## GIVEN DATA

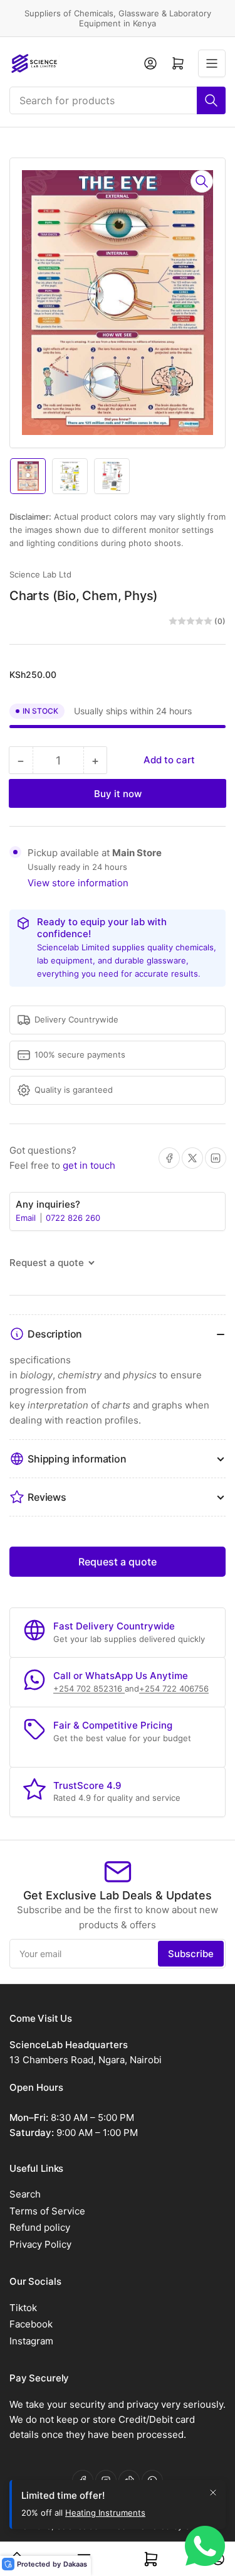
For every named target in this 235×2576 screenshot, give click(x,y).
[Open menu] (212, 63)
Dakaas (75, 2564)
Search (25, 2194)
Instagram (31, 2341)
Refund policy (39, 2227)
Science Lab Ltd (40, 574)
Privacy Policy (40, 2244)
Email (27, 1218)
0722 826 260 (73, 1218)
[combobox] (117, 100)
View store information (78, 883)
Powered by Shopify (174, 2526)
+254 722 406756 (174, 1688)
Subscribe (191, 1954)
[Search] (211, 100)
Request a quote (117, 1561)
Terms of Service (47, 2211)
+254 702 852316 (89, 1688)
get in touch (89, 1165)
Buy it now (118, 794)
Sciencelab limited (92, 2526)
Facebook (31, 2324)
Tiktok (23, 2308)
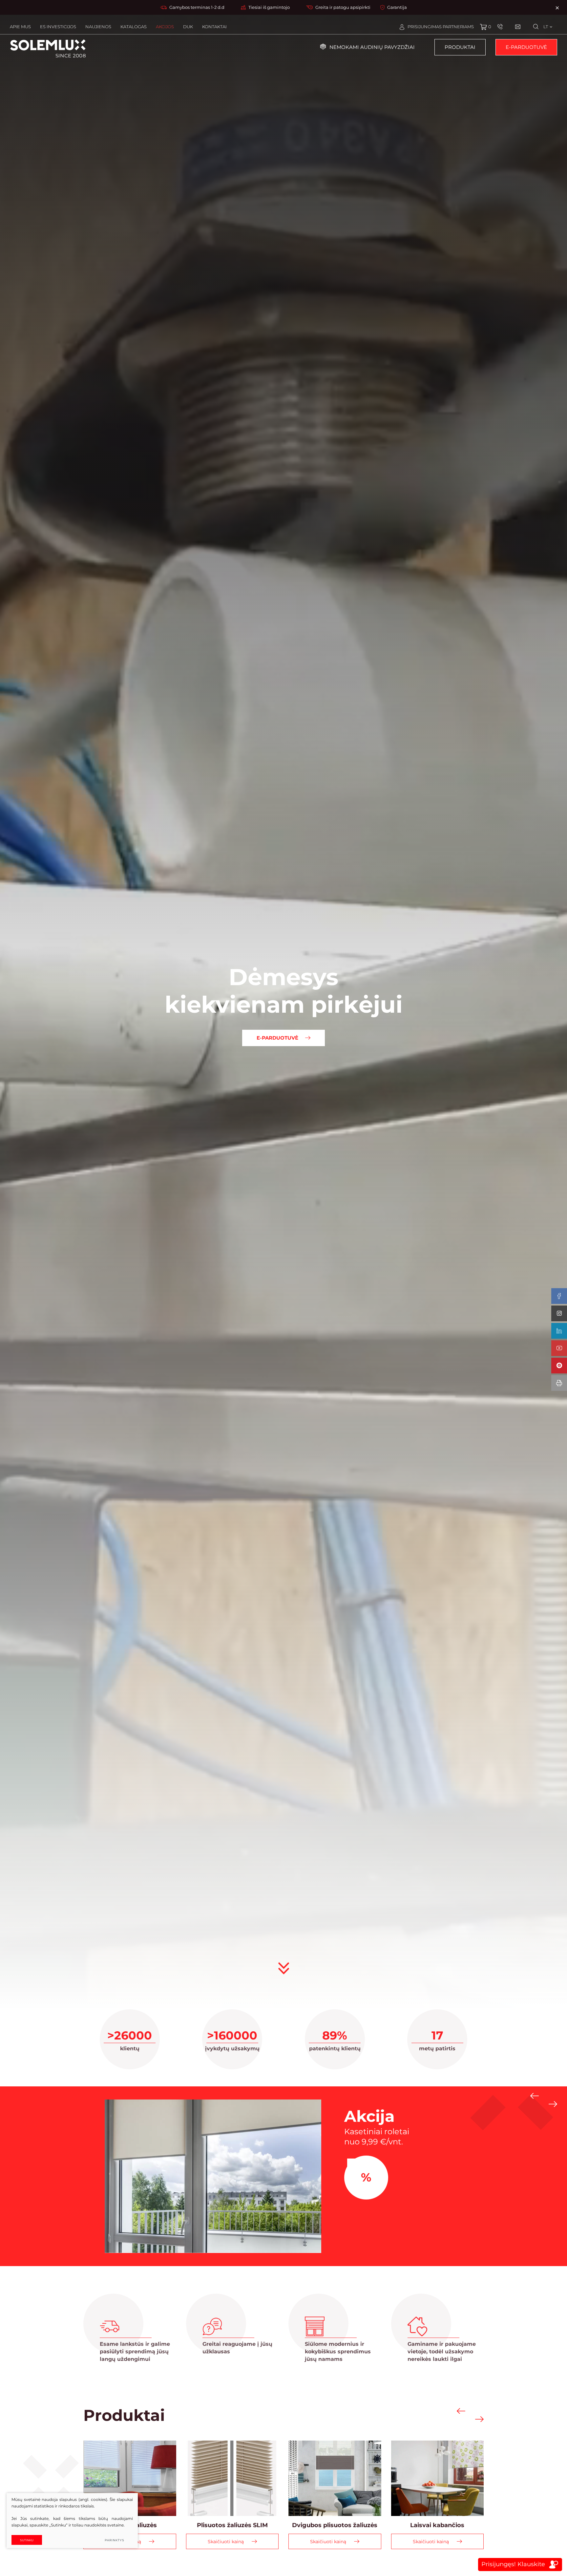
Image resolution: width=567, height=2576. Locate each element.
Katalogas (133, 26)
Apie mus (20, 26)
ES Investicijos (58, 26)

## TASK STATEMENT
The range to copy runs from the line with "Privacy Policy (40, 2244)" to the last line of the entries, both included; copy it exactly and leave out the pictures.

## COMPLETED EXERCISE
Privacy Policy (40, 2244)
Email (27, 1218)
0722 826 260 (73, 1218)
[combobox] (117, 100)
View store information (78, 883)
Powered by Shopify (174, 2526)
+254 722 406756 (174, 1688)
Subscribe (191, 1954)
[Search] (211, 100)
Request a quote (117, 1561)
Terms of Service (47, 2211)
+254 702 852316 (89, 1688)
get in touch (89, 1165)
Buy it now (118, 794)
Sciencelab limited (92, 2526)
Facebook (31, 2324)
Tiktok (23, 2308)
Image resolution: width=567, height=2576. Locate each element.
Katalogas (133, 26)
Apie mus (20, 26)
ES Investicijos (58, 26)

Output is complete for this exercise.